Zenduty is your best option for managing incidents and on-call scheduling. It serves as a single pane of glass for alerts from all your monitoring tools. Zenduty allows you to create flexible on-call schedules and escalation policies and dispatches downtime alerts across multiple channels like Email, SMS, Phone call, Slack and MS Teams, making sure you never miss an incident. Its context-rich alerts help you zero-in on potential root causes within seconds. Advanced service analytics and context helps you identify services that are frequently down and also identify folks within your team that can fix a service downtime quickly.
Zenduty is Freemium and will remain that way until you reach Series-A level growth. It currently has over 40 integrations(including most of the above) and is adding 5–10 new integrations every week. Sign up here!
How should startups do on-call?
Being on-call is tough, especially if you do not have a geographically diverse team but have geographically diverse end users. Downtimes can occur anytime. Nobody likes being woken up in the middle of the night, or not being able to take a trip to the movies or any loud, noisy places, or places with potential low network connectivity. Therefore, setting up an on-call should be a well thought out process. Here are a few tips:
- Founders should always be on-call, at least in the primary(1–2 weeks per month) or secondary level of escalation(2–3 weeks per month). Your startup is your baby, and you should face your customer issues headlong.
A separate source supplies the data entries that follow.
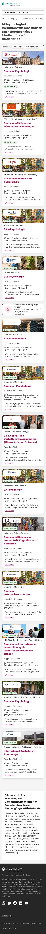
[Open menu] (42, 4)
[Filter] (42, 47)
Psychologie (17, 47)
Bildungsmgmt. (32, 47)
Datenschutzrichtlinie (9, 928)
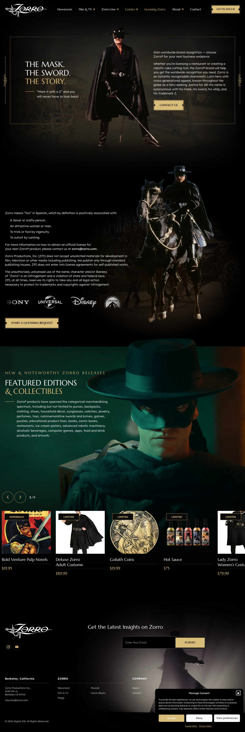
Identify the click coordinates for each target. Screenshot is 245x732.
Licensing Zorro (154, 9)
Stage (61, 697)
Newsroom (64, 9)
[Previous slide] (8, 497)
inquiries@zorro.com (16, 700)
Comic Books (98, 693)
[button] (238, 693)
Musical (95, 687)
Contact (195, 9)
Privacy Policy (205, 726)
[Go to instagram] (8, 647)
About (176, 9)
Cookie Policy (191, 726)
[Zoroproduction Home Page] (26, 9)
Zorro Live (109, 9)
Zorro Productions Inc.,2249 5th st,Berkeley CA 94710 (17, 691)
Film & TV (85, 9)
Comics (130, 9)
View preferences (227, 718)
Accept (171, 718)
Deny (199, 718)
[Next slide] (20, 497)
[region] (123, 551)
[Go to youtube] (16, 647)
This will not only help you get valuable face time with your customers but also help you understand the gaps in your growth story. As a technical co-founder, you will be able to measure your technical debt and plan your next releases more prudently. Not to mention, you will continue to inspire your team to move faster.
- If your engineering team size is less than 10(including the CTO), weekly on-calls(one engineer per week primary) will work well. Zenduty allows you to create schedule restrictions to weekly rotations and also have multiple schedule layers. For larger teams(involving slightly mature stacks), the weekly rotation would also serve well, except you might need multiple engineers on-call simultaneously, covering all services.
- Make sure every engineer in your team has been on-call atleast once every 2 months. This will give them valuable exposure to the entire stack, foster teamwork, and instill a sense of ownership in them.
- More often than not, the engineer on-call may not have the answer to a problem. It’s okay to wake up somebody in your team in the middle of the night if the issue is critical. Zenduty allows on-call engineers to rope in people with answers and dispatches information about the incident via Emails, SMA, Phone calls and brings them into the triaging process.
- Empathize with your on-call folks. It’s a tough spot to be in - alerts firing, users complaining, servers on fire. It can feel like juggling a gazillion balls. Empathizing with your on-call engineers can go a long way in building a great workplace and boosting morale. Give them the day off or the freedom to come in late for work if they spent hours last night resolving an incident at 3am. It’s hard work!
- Talk to your users! When a major disruption occurs, immediately communicate to the affected users(via email or social media) about the issue and outline the steps you’re taking to make sure such issues do not occur. This will not only help you cultivate a sense of trust and loyalty amongst your user base but also communicate to your users that you are on the path to building a reliable service that they can depend on.
- Your post-mortem should be absolutely blameless. Analyze the root causes of your incidents, have a timeline to fix them permanently. That’s it. Some engineers might break the code every now and then, and that’s okay. Building a great and exciting company and having the freedom to break things is why people join startups in the first place.
And finally, be Zen! No matter what happens, treat on-call as a challenge rather than a crisis. Remember - incidents do not destroy companies, but the lack of will to resolve them does. As engineers in a startup, you should “move fast and break things”, but also “fix things after you break them”. That’s how you build great startups.